* **Directions**
• A. Translate this sentence from the passage on refugee-led social protection research into Spanish: "The main research question was: what explains variation in the scale and scope of refugee-led social protection?"
• B. Carry on the passage on refugee-led social protection research from its final sentence.

We are pleased to announce that research on ‘Refugee-Led Social Protection During COVID-19’ by Professor Alexander Betts, Dr Evan Easton-Calabria, and Dr Kate Pincock (now RSC Research Associate) has won the Outstanding International Impact award in the ESRC Celebrating Impact Awards for 2021. Watch the ESRC's film about their impact:
In 2016, Alexander Betts received a £242,000 Global Challenges Research Fund (GCRF) grant from the ESRC and AHRC to undertake research on refugee-led organisations in Kenya and Uganda. This enabled the creation of an interdisciplinary research team, encompassing anthropology, political science, and history, and to undertake multi-sited fieldwork in refugee camps and cities in the two focus countries. The research was jointly undertaken by Alexander Betts, Evan Easton-Calabria, and Kate Pincock, with collaborative input from refugees who worked as key informants, research assistants, and co-authored some of the outputs.
The research focused on refugee camps and cities in Kenya and Uganda, with in Kenya, a focus on the Kakuma refugee camps and Nairobi, and in Uganda, the Nakivale refugee settlement and Kampala. The main research question was: what explains variation in the scale and scope of refugee-led social protection? The research was published as a book, The Global Governed? Refugees as Providers of Protection and Assistance (Cambridge University Press 2020), and through a series of other academic articles and a policy brief. The research team undertook a series of knowledge exchange and impact events. These included a policy brief launch event at YARID in Kampala in 2019, the online RSC seminar series ‘#ByRefugees: Refugee-Led Humanitarian Response During COVID-19’, publishing articles in The Conversation and The New Humanitarian, and a series of dialogues with relevant governments, foundations, international organisations, and NGOs.

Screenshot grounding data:
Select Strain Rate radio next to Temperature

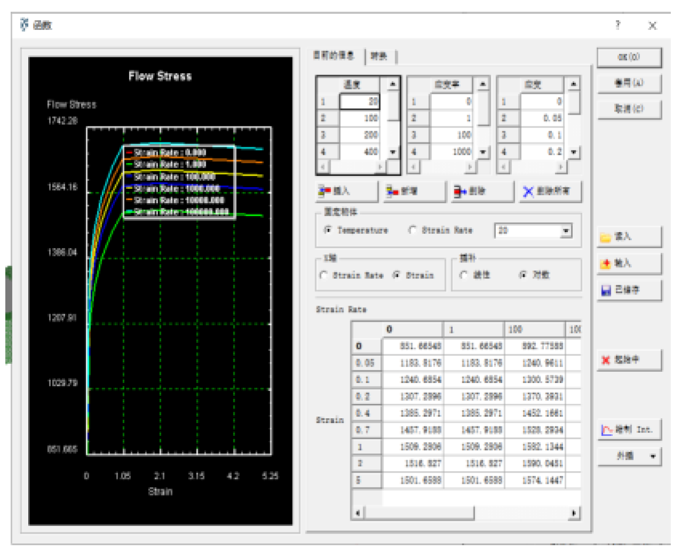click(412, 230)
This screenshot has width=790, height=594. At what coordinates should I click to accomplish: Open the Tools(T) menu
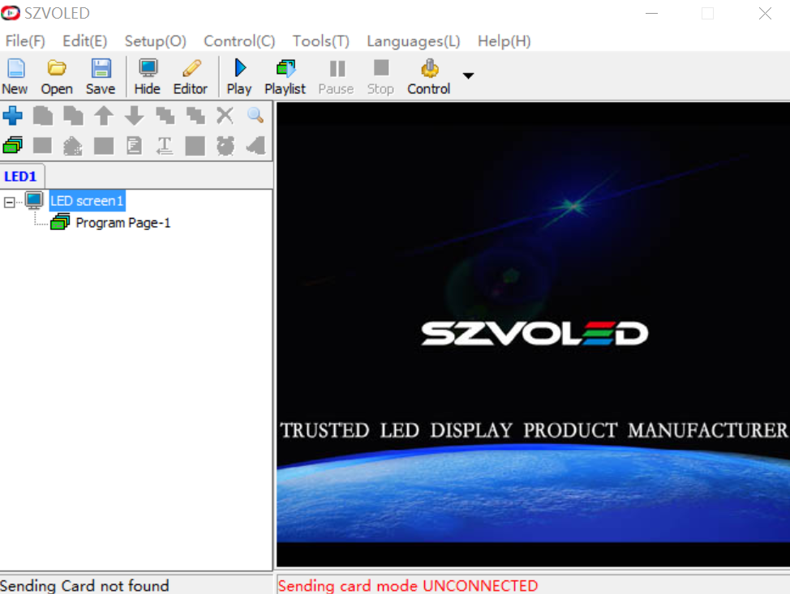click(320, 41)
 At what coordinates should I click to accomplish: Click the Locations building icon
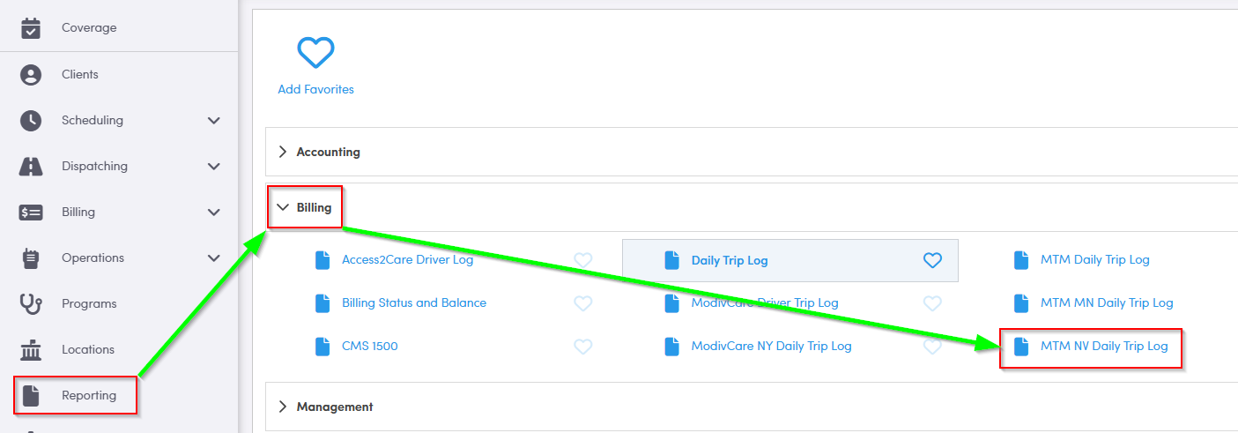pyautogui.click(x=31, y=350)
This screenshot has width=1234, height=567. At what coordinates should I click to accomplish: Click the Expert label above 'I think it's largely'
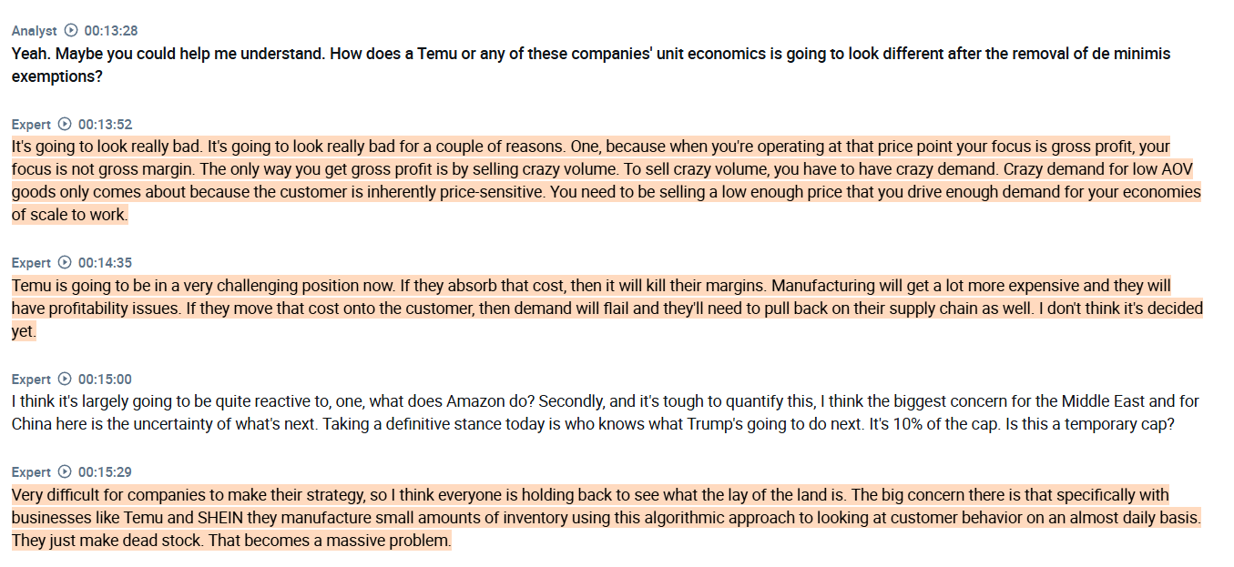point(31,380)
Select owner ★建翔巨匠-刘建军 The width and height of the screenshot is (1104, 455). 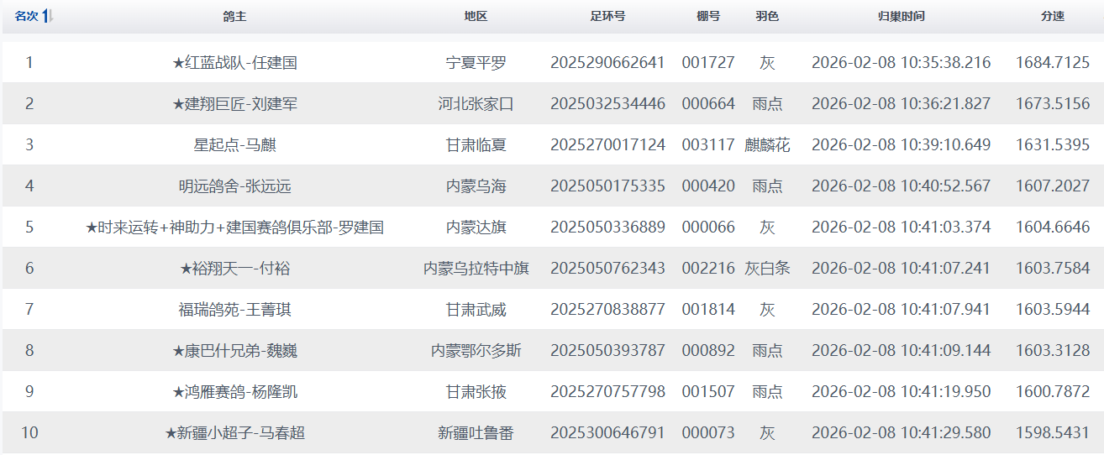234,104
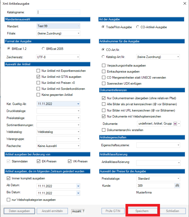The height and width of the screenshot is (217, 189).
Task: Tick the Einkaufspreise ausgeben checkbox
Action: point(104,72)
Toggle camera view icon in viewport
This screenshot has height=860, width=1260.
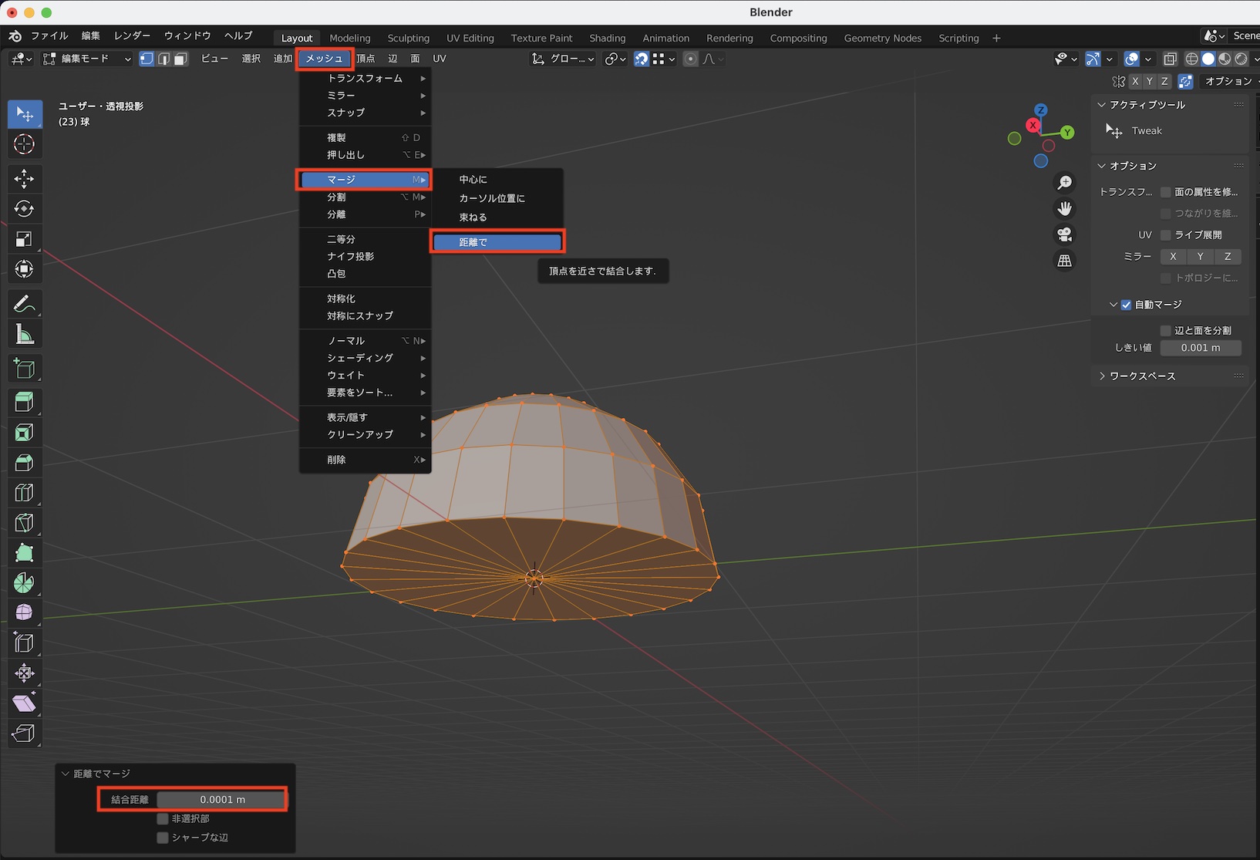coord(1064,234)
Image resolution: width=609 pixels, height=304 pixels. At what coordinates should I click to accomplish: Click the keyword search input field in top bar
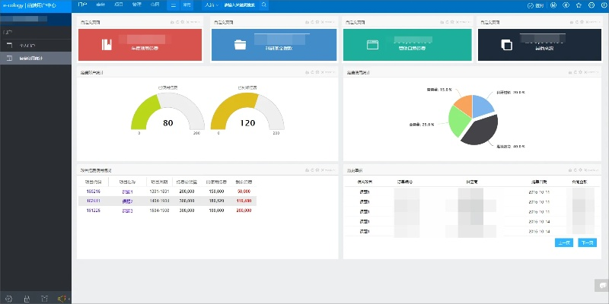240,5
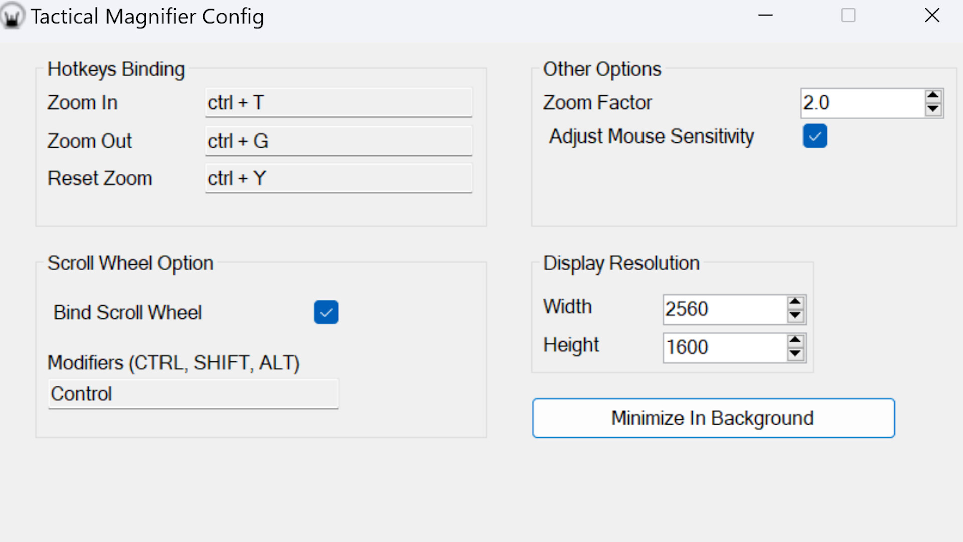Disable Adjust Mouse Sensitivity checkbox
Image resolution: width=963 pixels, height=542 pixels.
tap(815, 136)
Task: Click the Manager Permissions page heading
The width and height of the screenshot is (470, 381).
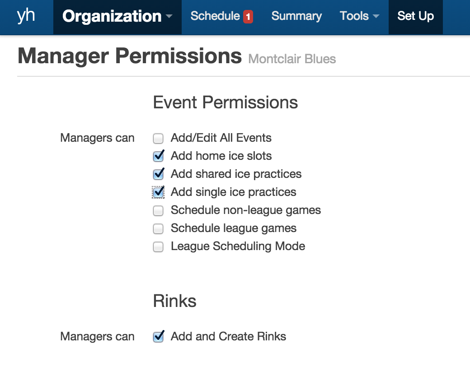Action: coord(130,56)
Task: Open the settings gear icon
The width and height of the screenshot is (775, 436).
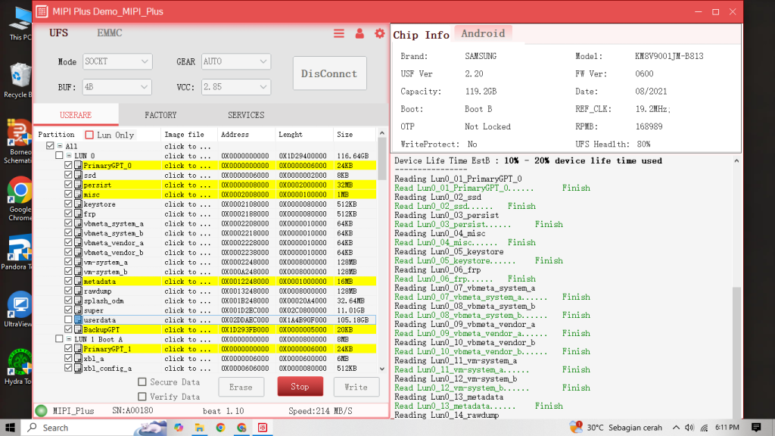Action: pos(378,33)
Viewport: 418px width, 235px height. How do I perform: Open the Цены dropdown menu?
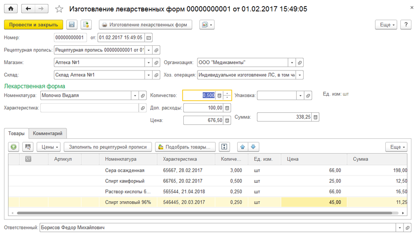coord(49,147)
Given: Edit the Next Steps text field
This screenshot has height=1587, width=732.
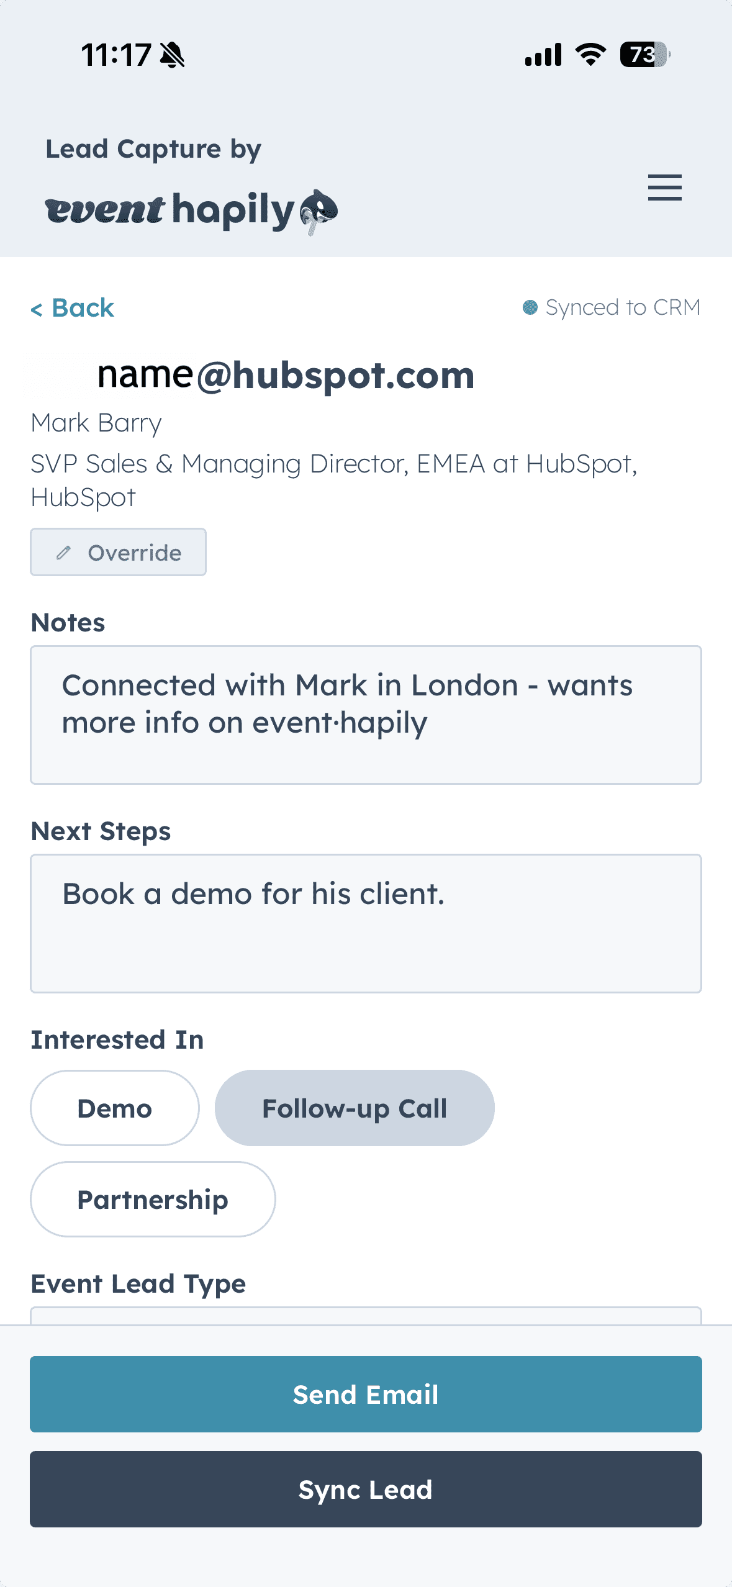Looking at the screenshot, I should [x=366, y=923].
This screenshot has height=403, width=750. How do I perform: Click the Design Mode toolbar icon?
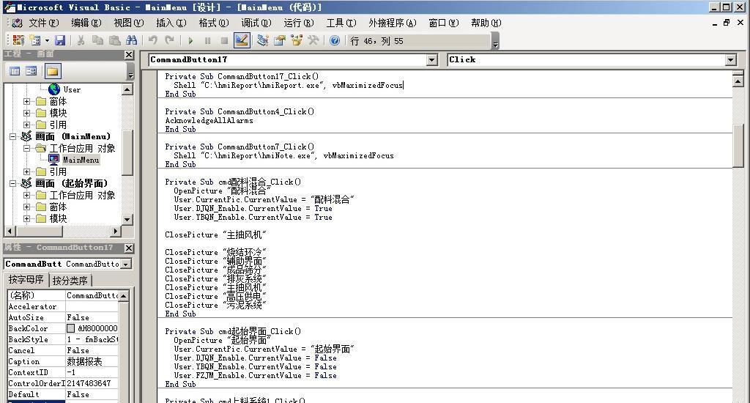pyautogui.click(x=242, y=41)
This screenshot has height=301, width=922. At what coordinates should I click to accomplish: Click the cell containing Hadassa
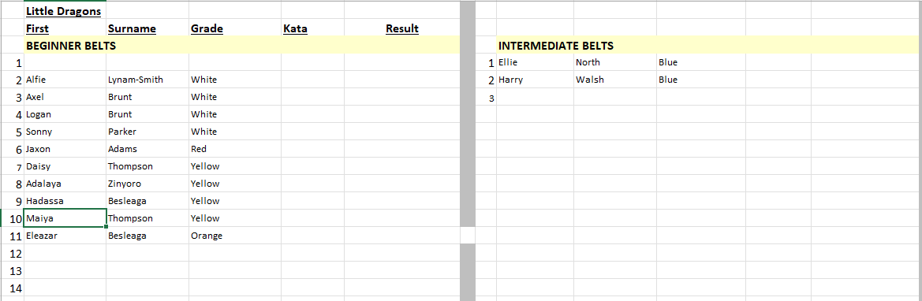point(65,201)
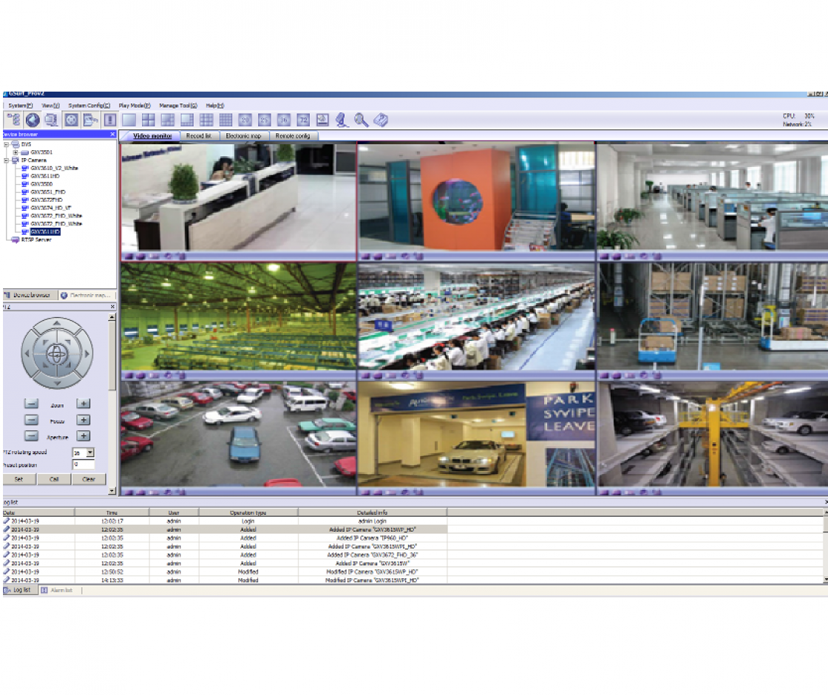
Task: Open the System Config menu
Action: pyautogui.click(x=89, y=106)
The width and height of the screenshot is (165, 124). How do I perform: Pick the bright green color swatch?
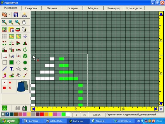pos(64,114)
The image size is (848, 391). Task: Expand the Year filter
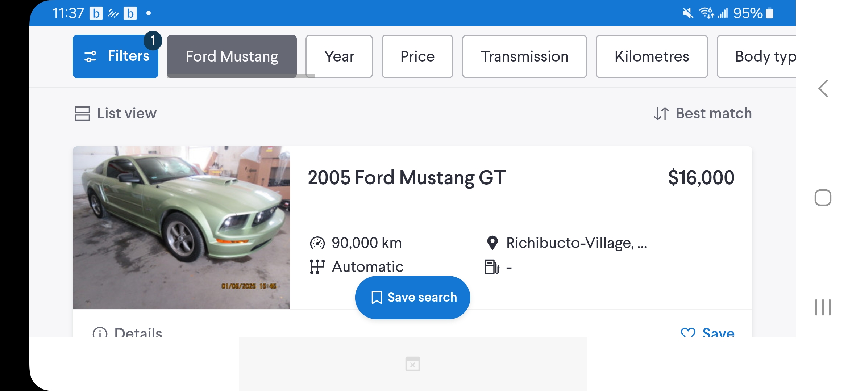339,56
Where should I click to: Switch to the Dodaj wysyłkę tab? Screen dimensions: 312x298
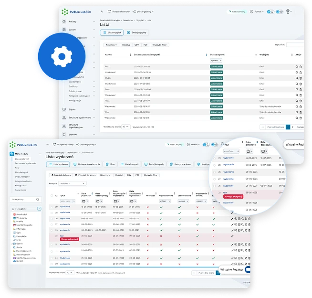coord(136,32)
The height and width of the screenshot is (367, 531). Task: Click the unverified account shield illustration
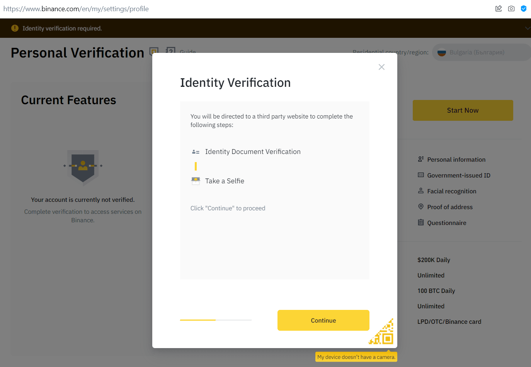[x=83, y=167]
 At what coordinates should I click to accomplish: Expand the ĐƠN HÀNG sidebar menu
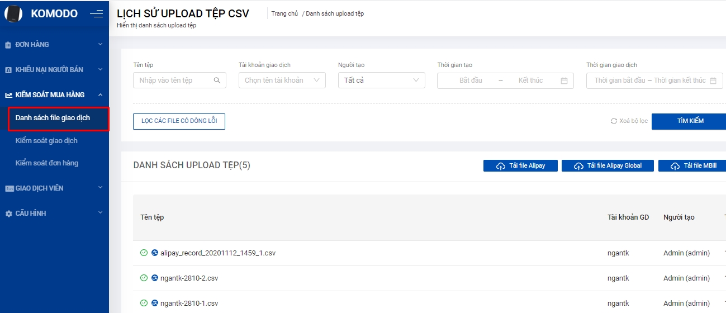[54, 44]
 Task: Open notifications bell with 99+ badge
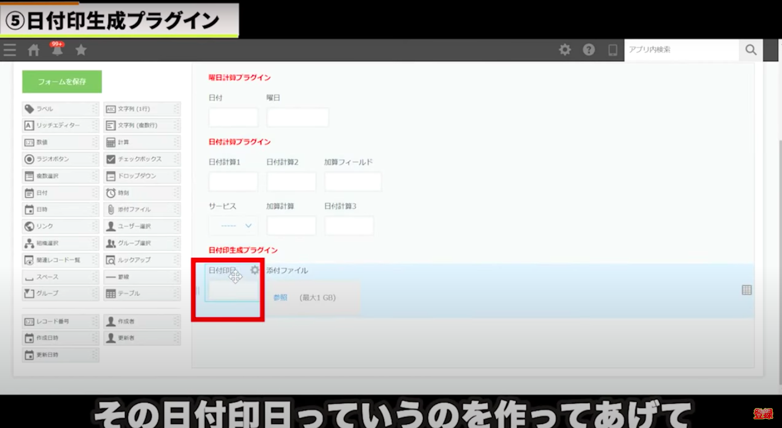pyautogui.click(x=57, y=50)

* **Numbered answers**
• A. La principal pregunta de investigación fue: ¿qué explica la variación en la escala y el alcance de la protección social liderada por refugiados?

• B.
Although the research was mainly undertaken prior to the COVID-19 pandemic, it has had its greatest impact during the pandemic. The research has helped to increase recognition and funding for refugee-led assistance activities during COVID-19. At a time when UN agencies and international NGOs were withdrawing from camps and cities – leaving a gap – the research offered policy-relevant insights into how to recognise, capacitate, and finance effective refugee-led organisations. Alongside the work on non-academic organisations, the research contributed to rapid change in global public policy, including the first ever dedicated government fund for RLOs created by the Government of Canada, and the UN Refugee Agency’s decision to create a new partnership status for refugee-led organisations, both in 2021.
The RSC is continuing to work on refugee-led organisations, in collaboration with the Local Engagement with Refugee Research Network (LERRN), with funding from the Open Society Foundations, the Bosch Foundation, and the Global Whole Being Fund (GHBF), focusing on a refugee-led study in Uganda, Kenya, Ethiopia, and Tanzania.